We All Share the Fridge

 



 Right after college I shared a rowhouse with friends, and to the best of our ability we tried to live in community, including taking turns getting groceries and pitching in to pay for them. Alas, the pull of individualism is strong at that age, as is the scarcity of cash flow, so invariably things would devolve into exceptions and carve-outs: I don’t eat meat so I shouldn’t have to chip in for the chicken breast, I used my own money for the fudge bars I like, and so on. 

This is a bad analogy, because there’s nothing wrong with co-existing in a house but having and paying for one’s own possessions. But I think about this a lot in the context of government provision of transportation, which has some private elements but is largely communal in nature. We are so car-brained in this country that we think that because we pay for our own cars and gas, public transit riders should also pay whatever fare is required to fully support the capital and operating outlays associated with buses, rails, and subway cars.

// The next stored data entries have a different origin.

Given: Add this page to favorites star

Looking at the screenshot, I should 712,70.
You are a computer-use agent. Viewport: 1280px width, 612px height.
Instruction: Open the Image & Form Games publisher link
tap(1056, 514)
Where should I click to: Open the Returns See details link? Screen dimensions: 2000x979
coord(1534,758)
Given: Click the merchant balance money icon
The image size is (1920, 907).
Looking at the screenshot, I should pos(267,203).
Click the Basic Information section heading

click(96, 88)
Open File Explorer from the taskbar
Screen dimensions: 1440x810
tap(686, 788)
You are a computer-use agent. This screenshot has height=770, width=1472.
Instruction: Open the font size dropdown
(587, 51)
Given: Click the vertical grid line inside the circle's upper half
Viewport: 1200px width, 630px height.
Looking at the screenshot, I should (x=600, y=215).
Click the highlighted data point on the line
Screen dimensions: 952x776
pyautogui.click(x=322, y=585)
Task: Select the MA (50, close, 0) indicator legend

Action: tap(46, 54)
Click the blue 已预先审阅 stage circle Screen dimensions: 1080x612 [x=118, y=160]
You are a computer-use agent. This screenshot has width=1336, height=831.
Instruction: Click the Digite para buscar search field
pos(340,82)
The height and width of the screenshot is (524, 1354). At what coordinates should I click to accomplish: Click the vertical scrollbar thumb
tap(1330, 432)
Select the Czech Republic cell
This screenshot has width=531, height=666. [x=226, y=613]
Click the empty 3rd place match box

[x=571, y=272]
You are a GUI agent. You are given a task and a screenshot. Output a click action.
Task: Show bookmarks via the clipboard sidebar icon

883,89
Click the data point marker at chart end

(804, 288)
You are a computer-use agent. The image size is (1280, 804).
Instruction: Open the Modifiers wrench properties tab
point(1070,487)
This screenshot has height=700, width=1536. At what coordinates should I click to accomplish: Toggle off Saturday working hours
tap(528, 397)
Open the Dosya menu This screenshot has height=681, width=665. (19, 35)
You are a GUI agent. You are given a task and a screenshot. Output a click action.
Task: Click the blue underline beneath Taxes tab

Of course, the driving analog of public buses, rails, and subway cars is roads, which are built and maintained by the public sector and used by us drivers free of charge. (Even toll roads are heavily subsidized, in terms of the share of capital and maintenance cost that is covered by our tolls.) As with most states, Pennsylvania consists of rural communities and urban communities and everything in between. It is common for rural folks to balk at having to help pay for urban transit they will never use. It is equally true that urban folks have to chip in for rural roads they’ll never use. Like my roommates, we all want to cut our own deals in our own interest, not realizing that there is benefit for all when we do certain things in community.